Web Crawler

Technical documentation of the server-side web crawler. Covers architecture, URL normalisation pipeline, deduplication, internal PageRank engine, adaptive priority scoring, orphan detection and all export formats.

v1.0 250 pages default limit 10 analysis signals Node.js · Express · Cheerio · Axios Port 5000
Go to tool

Overview

The Web Crawler is a lightweight but feature-rich server-side crawling engine built entirely in Node.js without browser automation. Starting from a given base URL it recursively discovers internal links, analyses each page and produces a comprehensive dataset covering SEO signals, content quality, canonical state, link structure and sitemap data.
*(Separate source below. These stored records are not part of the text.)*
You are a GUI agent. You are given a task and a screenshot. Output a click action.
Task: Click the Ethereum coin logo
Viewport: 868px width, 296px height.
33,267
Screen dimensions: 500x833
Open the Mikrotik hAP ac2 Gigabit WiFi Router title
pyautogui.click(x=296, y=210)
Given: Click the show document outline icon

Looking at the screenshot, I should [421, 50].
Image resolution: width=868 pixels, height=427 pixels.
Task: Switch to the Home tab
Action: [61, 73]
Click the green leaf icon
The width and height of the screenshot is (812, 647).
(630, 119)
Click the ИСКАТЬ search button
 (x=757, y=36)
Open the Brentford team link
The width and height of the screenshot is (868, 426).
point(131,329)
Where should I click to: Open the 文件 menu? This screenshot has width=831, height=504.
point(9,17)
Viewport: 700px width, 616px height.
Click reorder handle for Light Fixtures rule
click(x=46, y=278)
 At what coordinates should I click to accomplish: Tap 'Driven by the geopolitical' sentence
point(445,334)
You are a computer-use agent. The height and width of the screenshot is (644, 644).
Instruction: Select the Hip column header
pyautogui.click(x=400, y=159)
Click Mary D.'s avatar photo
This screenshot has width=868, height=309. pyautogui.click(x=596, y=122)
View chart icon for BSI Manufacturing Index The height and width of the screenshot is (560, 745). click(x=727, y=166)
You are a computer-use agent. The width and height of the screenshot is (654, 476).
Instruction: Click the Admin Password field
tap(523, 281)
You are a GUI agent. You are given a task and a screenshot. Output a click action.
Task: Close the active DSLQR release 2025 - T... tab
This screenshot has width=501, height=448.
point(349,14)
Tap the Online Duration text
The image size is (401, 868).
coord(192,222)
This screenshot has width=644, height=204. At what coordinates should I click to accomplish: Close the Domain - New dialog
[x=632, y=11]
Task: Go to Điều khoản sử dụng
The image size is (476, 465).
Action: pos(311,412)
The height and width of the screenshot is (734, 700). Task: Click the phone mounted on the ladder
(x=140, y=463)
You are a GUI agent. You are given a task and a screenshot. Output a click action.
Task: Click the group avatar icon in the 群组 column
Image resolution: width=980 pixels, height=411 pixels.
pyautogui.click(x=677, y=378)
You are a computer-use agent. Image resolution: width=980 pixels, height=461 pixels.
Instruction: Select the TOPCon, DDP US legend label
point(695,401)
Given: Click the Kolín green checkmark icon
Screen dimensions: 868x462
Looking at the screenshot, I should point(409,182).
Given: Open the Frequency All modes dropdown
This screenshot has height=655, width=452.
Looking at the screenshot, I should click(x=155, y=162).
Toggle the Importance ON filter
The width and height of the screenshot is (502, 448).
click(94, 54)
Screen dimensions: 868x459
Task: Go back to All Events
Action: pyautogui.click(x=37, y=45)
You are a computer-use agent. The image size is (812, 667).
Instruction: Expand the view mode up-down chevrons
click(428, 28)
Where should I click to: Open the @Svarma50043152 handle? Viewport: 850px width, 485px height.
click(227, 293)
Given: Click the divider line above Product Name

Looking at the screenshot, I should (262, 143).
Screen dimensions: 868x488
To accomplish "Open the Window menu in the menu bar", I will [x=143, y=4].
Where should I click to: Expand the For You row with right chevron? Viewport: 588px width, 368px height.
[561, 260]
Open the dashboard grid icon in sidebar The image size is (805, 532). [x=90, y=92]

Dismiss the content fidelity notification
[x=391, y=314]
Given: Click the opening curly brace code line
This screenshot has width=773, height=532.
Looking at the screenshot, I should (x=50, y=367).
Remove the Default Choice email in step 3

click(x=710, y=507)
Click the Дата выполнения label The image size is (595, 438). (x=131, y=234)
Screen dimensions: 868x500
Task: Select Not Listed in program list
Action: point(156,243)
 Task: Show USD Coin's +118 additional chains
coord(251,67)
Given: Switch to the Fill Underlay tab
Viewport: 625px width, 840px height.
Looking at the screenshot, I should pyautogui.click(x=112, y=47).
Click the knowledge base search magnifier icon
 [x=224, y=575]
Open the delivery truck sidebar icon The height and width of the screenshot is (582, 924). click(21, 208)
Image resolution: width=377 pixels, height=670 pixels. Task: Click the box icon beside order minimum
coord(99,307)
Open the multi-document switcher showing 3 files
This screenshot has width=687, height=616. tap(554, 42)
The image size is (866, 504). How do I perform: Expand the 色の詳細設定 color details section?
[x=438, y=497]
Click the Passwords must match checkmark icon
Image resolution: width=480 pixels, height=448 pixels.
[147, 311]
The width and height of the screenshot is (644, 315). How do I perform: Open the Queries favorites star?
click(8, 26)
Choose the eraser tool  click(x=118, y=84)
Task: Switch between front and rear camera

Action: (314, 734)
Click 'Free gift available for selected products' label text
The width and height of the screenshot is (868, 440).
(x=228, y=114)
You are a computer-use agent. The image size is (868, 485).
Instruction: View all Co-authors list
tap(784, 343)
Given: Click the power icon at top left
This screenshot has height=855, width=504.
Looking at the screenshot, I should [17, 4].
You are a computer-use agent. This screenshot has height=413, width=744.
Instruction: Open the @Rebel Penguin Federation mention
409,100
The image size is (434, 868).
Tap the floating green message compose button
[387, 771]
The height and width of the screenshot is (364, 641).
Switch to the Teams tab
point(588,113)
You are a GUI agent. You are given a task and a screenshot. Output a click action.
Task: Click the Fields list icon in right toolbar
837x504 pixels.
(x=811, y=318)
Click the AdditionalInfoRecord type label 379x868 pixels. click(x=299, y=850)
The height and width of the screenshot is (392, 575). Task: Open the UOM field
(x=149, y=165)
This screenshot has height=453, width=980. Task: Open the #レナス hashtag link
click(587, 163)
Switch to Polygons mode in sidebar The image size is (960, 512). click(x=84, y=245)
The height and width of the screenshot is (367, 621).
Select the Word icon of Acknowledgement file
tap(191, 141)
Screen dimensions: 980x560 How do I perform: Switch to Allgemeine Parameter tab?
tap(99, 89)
The crawler integrates with an existing sitemap.xml if present, uses it as a seed list and enriches crawl results with original priority and lastmod values. After crawling, a multi-stage post-processing pipeline runs duplicate detection, internal PageRank calculation, orphan detection and priority scoring before the final result is returned.

Capabilities at a glance

  • Max pages: 250 (configurable per request)
  • Concurrency: Sequential with 200 ms politeness delay
  • Redirect handling: Up to 5 hops (301/302/303/307/308)
  • robots.txt: Full parsing, wildcard support, optional
  • Sitemap integration: Reads existing sitemap.xml as seed
  • Duplicate detection: Path-normalised key comparison
  • Internal PageRank: 25 iterations, damping 0.85
  • Orphan detection: 3 categories (true / sitemap / near)
  • Thin content scoring: 5 weighted signals
  • Export formats: JSON, CSV, TXT, XML Sitemap
  • JS navigation: Not supported (static HTML only)
  • Dependencies: Express, Axios, Cheerio

URL Normalisation Pipeline

Every URL discovered during crawling passes through a multi-step normalisation pipeline before being added to the queue. This prevents duplicate visits caused by trailing slashes, index files, tracking parameters or inconsistent query string ordering.

Normalisation steps

  • Trailing slash after query string: Removed (e.g. ?tid=2/ → ?tid=2)
  • Double slashes: Collapsed to single slash
  • index.php / index.html: Replaced with /
  • Trailing slash enforcement: Added to directory-style paths
  • Tracking parameters: Stripped (UTM, fbclid, gclid, ref etc.)
  • Query string sorting: Alphabetical – prevents order-based duplicates
  • Path + query conflict: Trailing slash removed if query params present

URL validation rules

  • Same domain only: External links discarded
  • Protocol: http: and https: only
  • Max query params: 1 (prevents filter/forum explosions)
  • PHP with params: Whitelist only (showthread, viewtopic, topic.php etc.)
  • Binary assets: Images, fonts, CSS, JS, PDF, ZIP filtered out
  • Feeds: RSS, Atom in all variants excluded

Exclude patterns (43 rules)

  • WordPress: /wp-admin/, /wp-login, /wp-json/, login, cart, checkout
  • Forum systems: MyBB, phpBB, vBulletin, SMF action URLs
  • System pages: /print/, /feed/, /xmlrpc, /cgi-bin/, /admin/, /uploads/
  • Action parameters: action=, sort=, filter=, doing_wp_cron= etc.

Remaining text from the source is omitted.